En estas semanas publican novedad narrativa decenas de novelistas españoles

Es (otra) verdad universalmente reconocida que, además del abandono de la pareja y de una forzada convalecencia (incluyendo la maternidad), el desempleo constituye uno de los principales motores objetivos de la creación novelística. Y, como también se sabe, de lo último ahora hay mucho (y lo que te rondaré, brunette), de modo que van a surgir nuevos novelistas hasta debajo de las piedras. Los editores, que están a la que salta, son conscientes de esa curiosa relación, entre otras cosas porque el número de originales que reciben en épocas de crisis crece como la espuma (sobre todo si su sello promociona algún premio, ver más arriba).
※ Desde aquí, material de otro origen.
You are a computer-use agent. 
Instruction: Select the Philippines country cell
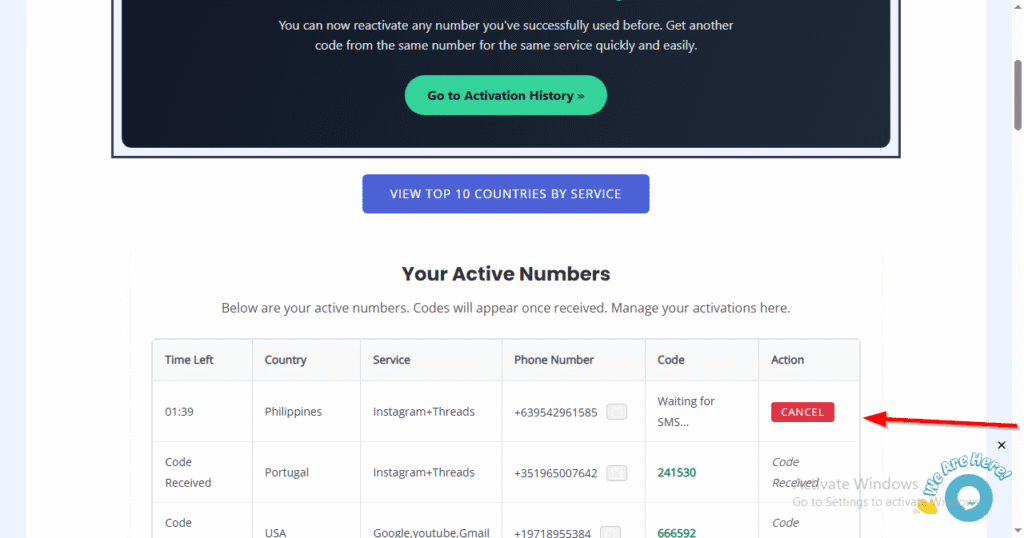[293, 412]
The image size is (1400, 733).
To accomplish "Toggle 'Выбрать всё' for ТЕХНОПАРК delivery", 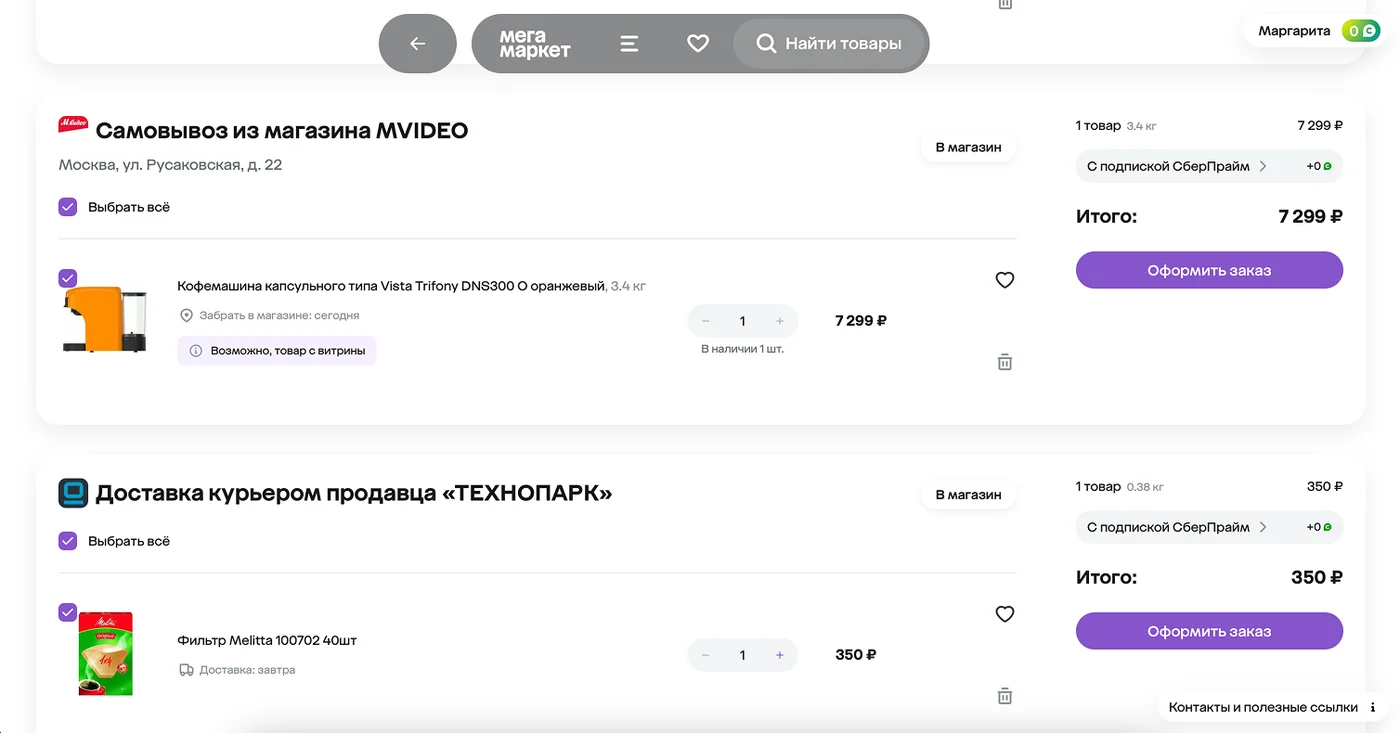I will point(68,541).
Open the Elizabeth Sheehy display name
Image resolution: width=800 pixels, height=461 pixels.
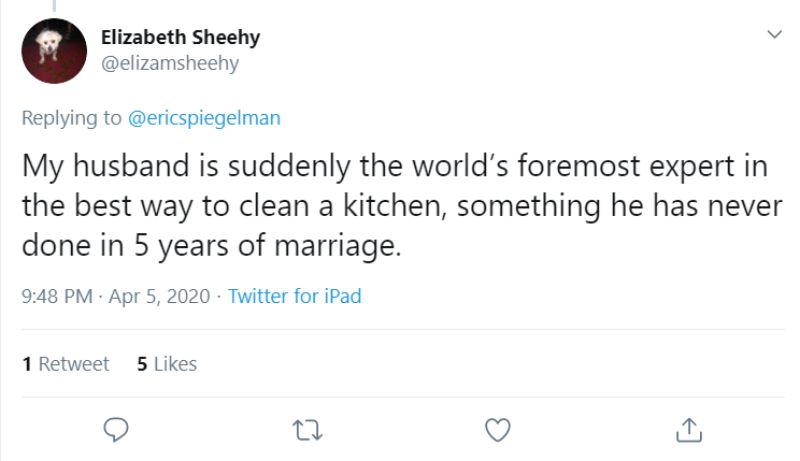(180, 37)
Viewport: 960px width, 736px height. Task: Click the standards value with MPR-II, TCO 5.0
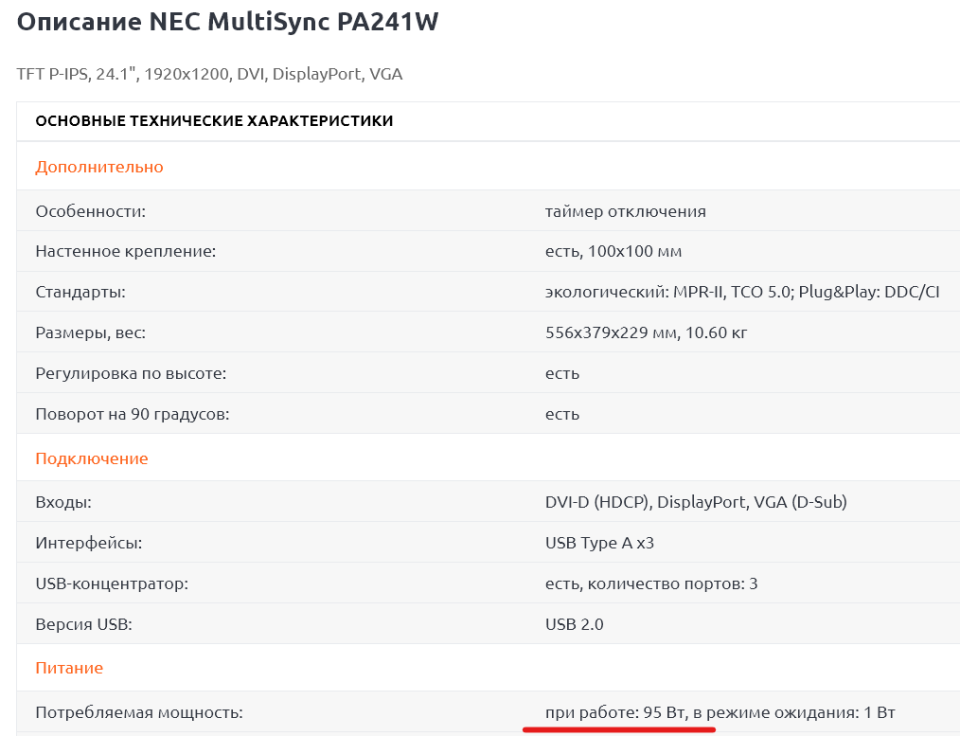(744, 292)
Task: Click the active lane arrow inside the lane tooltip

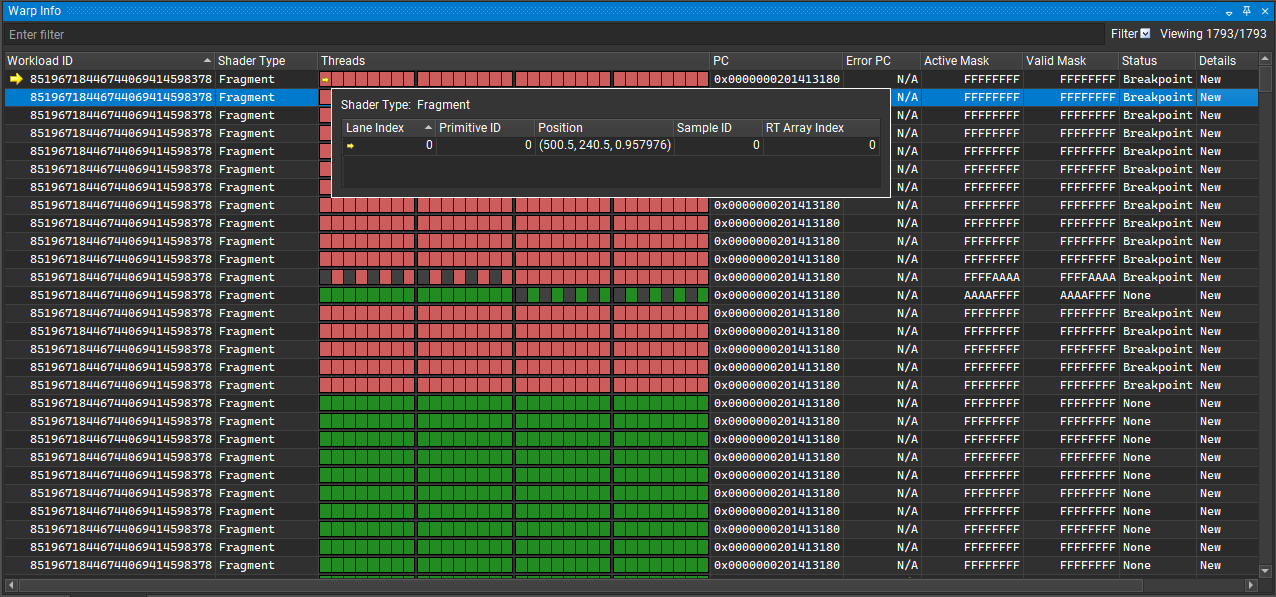Action: click(350, 145)
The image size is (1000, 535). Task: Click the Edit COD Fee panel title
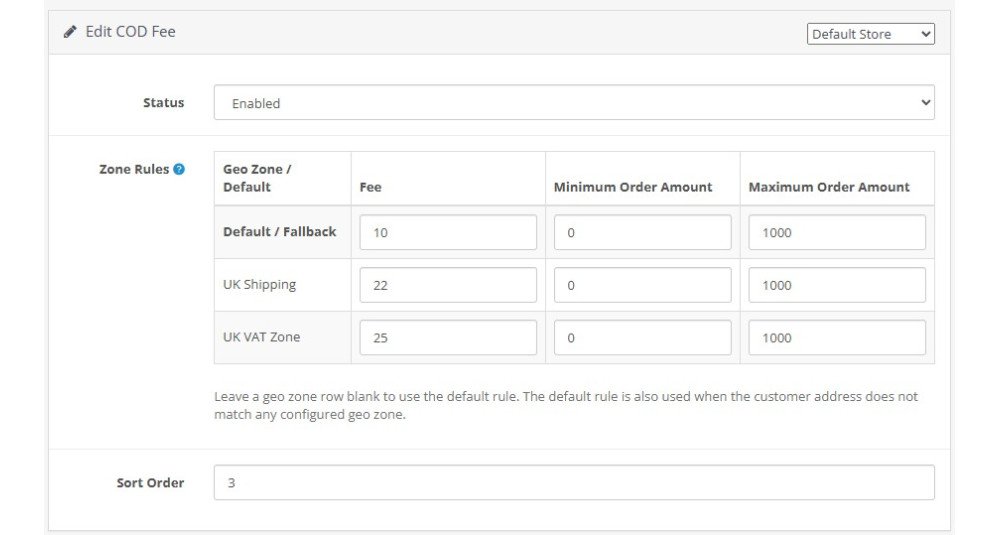point(130,32)
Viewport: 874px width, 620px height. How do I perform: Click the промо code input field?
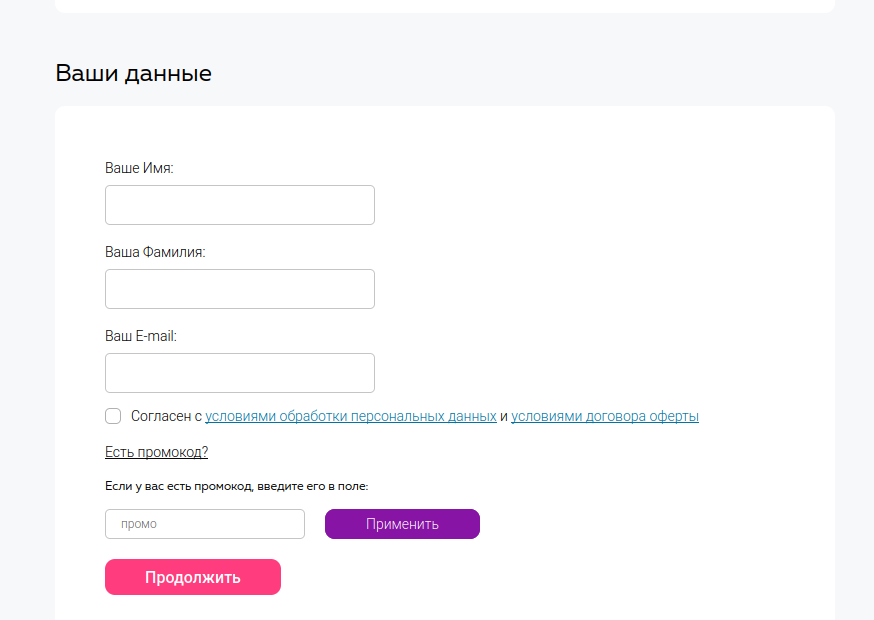pyautogui.click(x=205, y=524)
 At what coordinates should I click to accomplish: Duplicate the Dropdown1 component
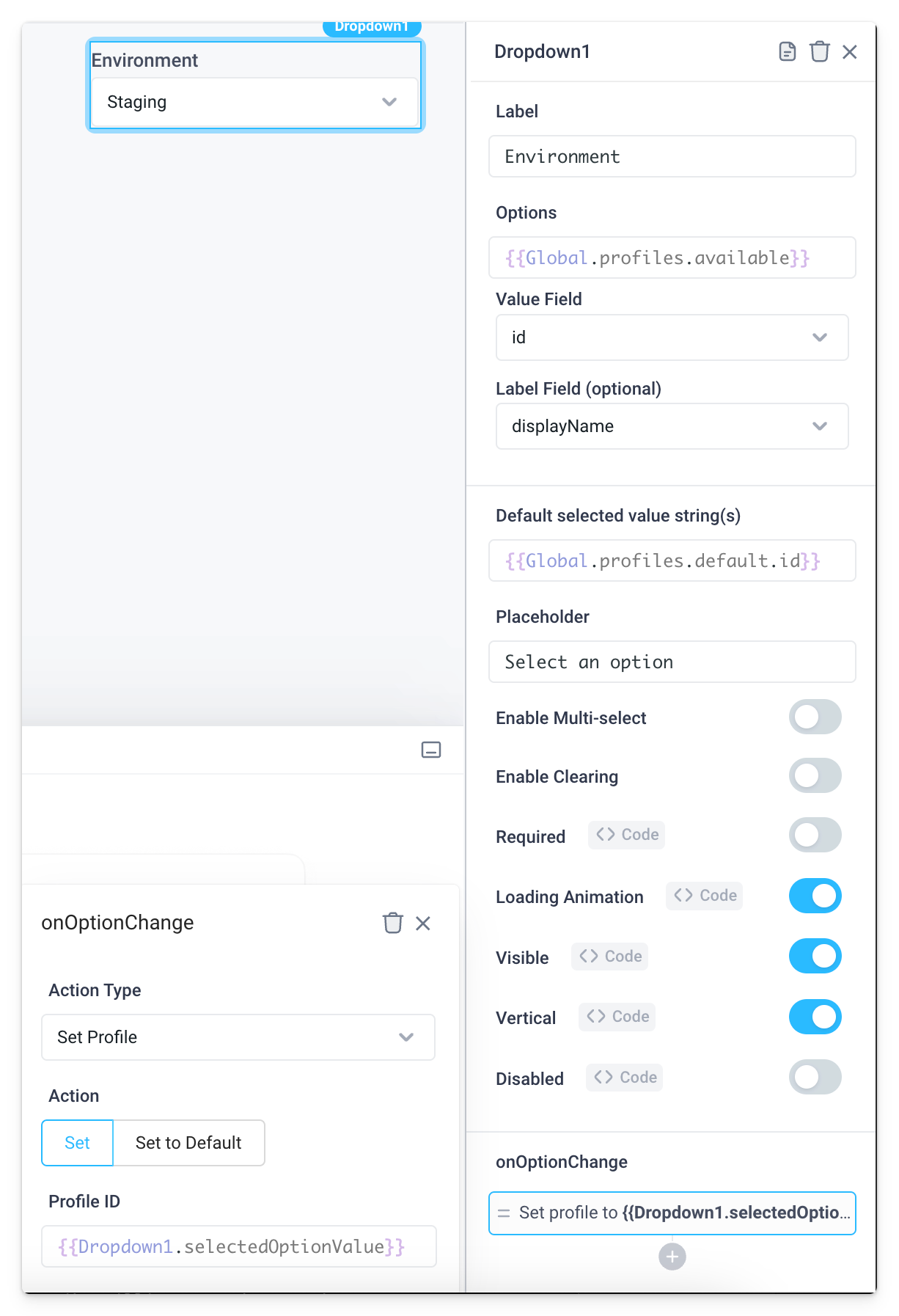click(787, 52)
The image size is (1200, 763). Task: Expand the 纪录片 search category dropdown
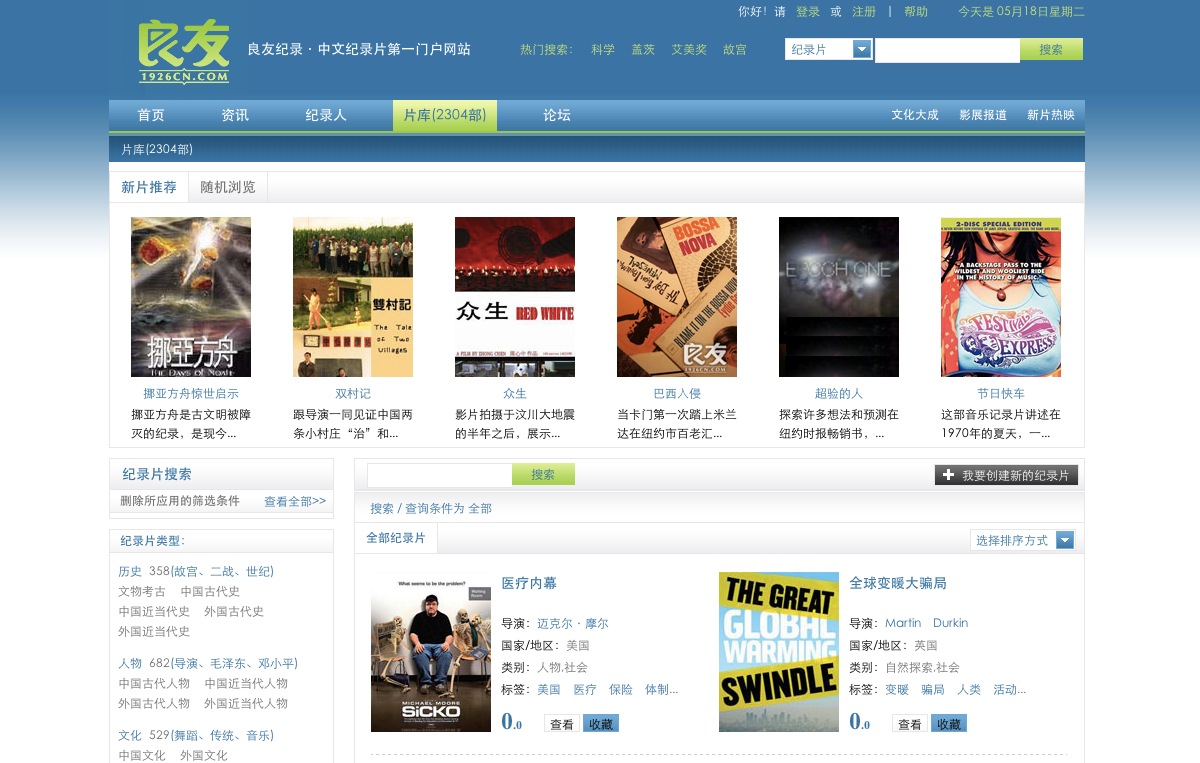pos(861,49)
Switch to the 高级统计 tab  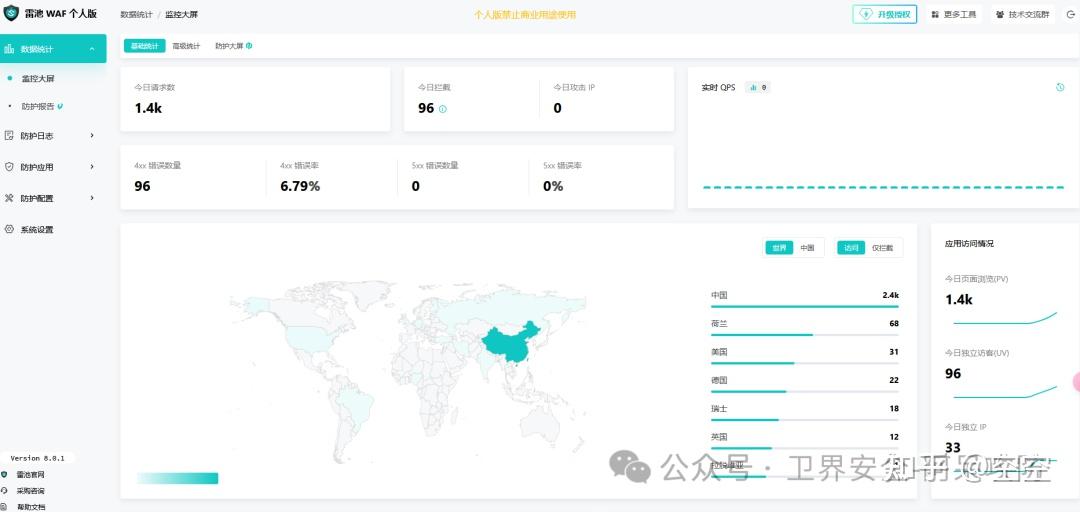coord(186,46)
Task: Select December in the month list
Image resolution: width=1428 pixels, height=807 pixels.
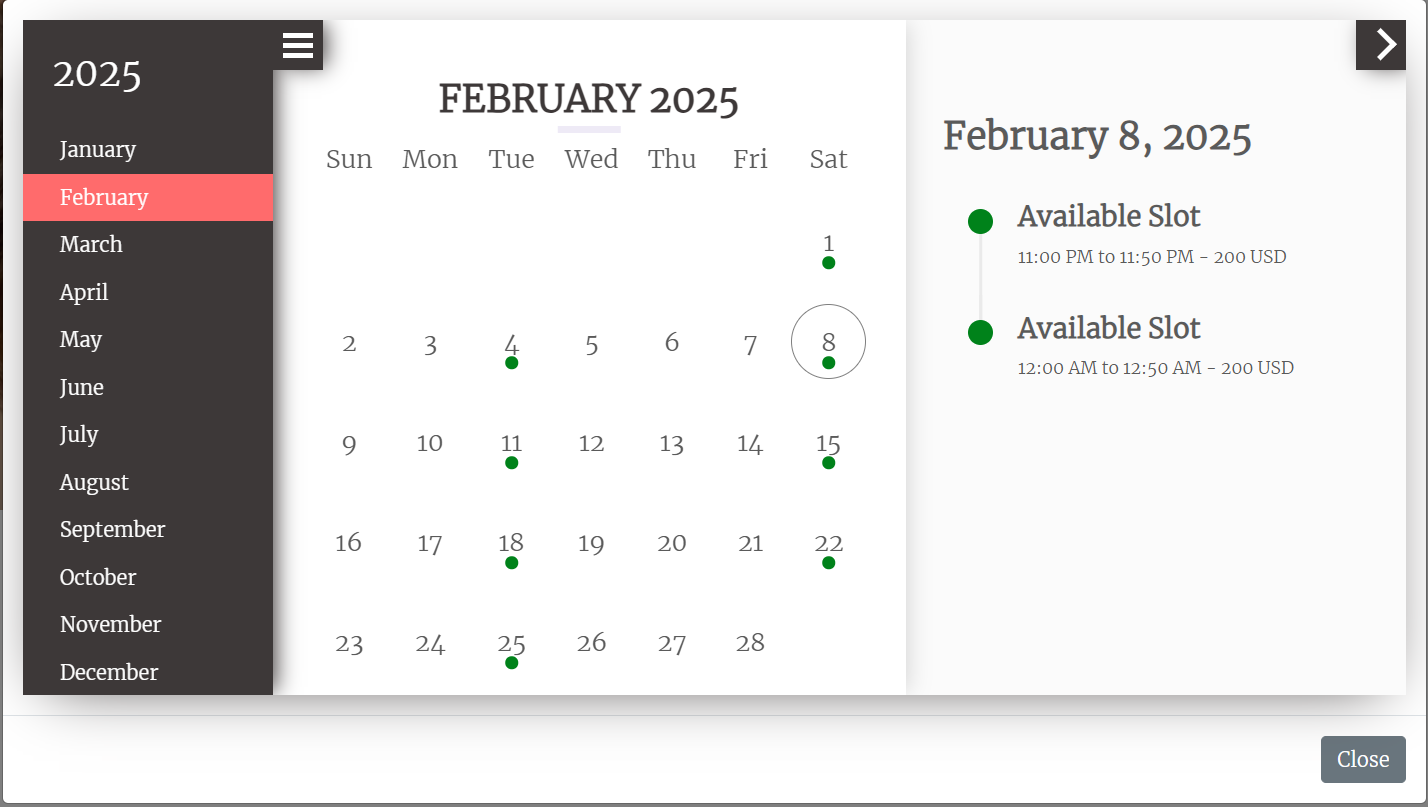Action: click(x=109, y=672)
De ahí que no me sorprenda que Planeta DeAgostini recicle antiguos proyectos (odres nuevos para vieja aguachirle) y lleve a los quioscos una serie de fascículos (otro vestigio del pasado) acerca del “placer de escribir” (subtítulo: Curso de escritura creativa). Lo anuncia Espido Freire desde una estancia ordenada y envidiable (con laptop y bolígrafo Montblanc), mientras le recuerda al target mercadotécnico del nuevo producto editorial que ella ganó el Planeta jovencísima (“fue muy emocionante”), un premio literario estupefacientemente bien dotado. De modo que no nos debe extrañar que en los próximos meses la nómina de novelistas in pectore (vocacionales y/o alimenticios) aumente exponencialmente. Mientras tanto, conformémonos con lo que hay, que no es poco. En estas semanas publican novedad narrativa decenas de novelistas españoles (en todas las lenguas del —por ahora— Estado) pertenecientes a cuatro generaciones o grupos de edad. Entre los seniors ahí tienen, por ejemplo, El lago en las pupilas (Siruela), la nueva novela de Luis Goytisolo (1935), al que, al contrario que a su hermano Juan (1931), aún no se le han agotado las historias. Predominan, en todo caso, las novelas de baby boomers y de sus hijos literarios (Guelbenzu, Puértolas, Landero, Pérez- Reverte, Ovejero, Cercas, Dueñas, Sánchez Piñol, Reig, etcétera), que son algunos de los autores hegemónicos en el mercado de la ficción. Luego vienen los demás, desde Juan Manuel de Prada o Ricardo Menéndez Salmón a los treintones Diego Trelles Paz o Andrés Neuman (ambos de 1977). Y a los insultantemente jóvenes que se lanzan a la piscina literaria mientras continúan buscando trabajos más alimenticios. Entérense de quiénes son y aprendan cómo respiran: comprobarán que, como siempre, los nietos se llevan mejor con los abuelos que con sus “viejos”. Ley de vida.

Bios

Hace un par de años un célebre novelista declaraba perfunctoria y provocativamente que “el problema de España, a diferencia de Francia, es que no hubo una guillotina en la Puerta del Sol que le picara el billete a los curas, a los reyes, a los obispos, a los aristócratas… y al que no quisiera ser libre le obligara a ser libre a la fuerza”. En Francia la terrorífica tarea corrió mayormente a cargo del Comité de Salvación Pública, liderado por Robespierre, un político aún maldito (ni siquiera en Francia, tan orgullosa de sus grands hommes, tiene calle que le recuerde, al contrario que Stalin, que no fue precisamente monja misionera), de quien Península publica en estos días una interesante y controvertida biografía de Peter McPhee (Robespierre, una vida revolucionaria), en la que se revisan algunos tópicos acerca del Incorruptible. En todo caso, los amantes del género están de suerte: en las próximas semanas también llegarán a las librerías, entre otras, las biografías de Malaparte (Maurizio Serra, Tusquets), Unamuno (Jon Juaristi, Taurus), Van Gogh (Steven Naifeh y Gregory White Smith, Taurus), Catalina la Grande (Robert K. Massie, Crítica), Adolfo Suárez (Manuel Campo Vidal, RBA) y Juan Carlos I (Paul Preston, Debate). Incluso Hunter S. Thompson, el último gran provocador del periodismo norteamericano, cuenta con la suya (Gonzo, 451 editores), esta vez en forma de historia gráfica a cargo de Will Bingley y Anthony Hope-Smith.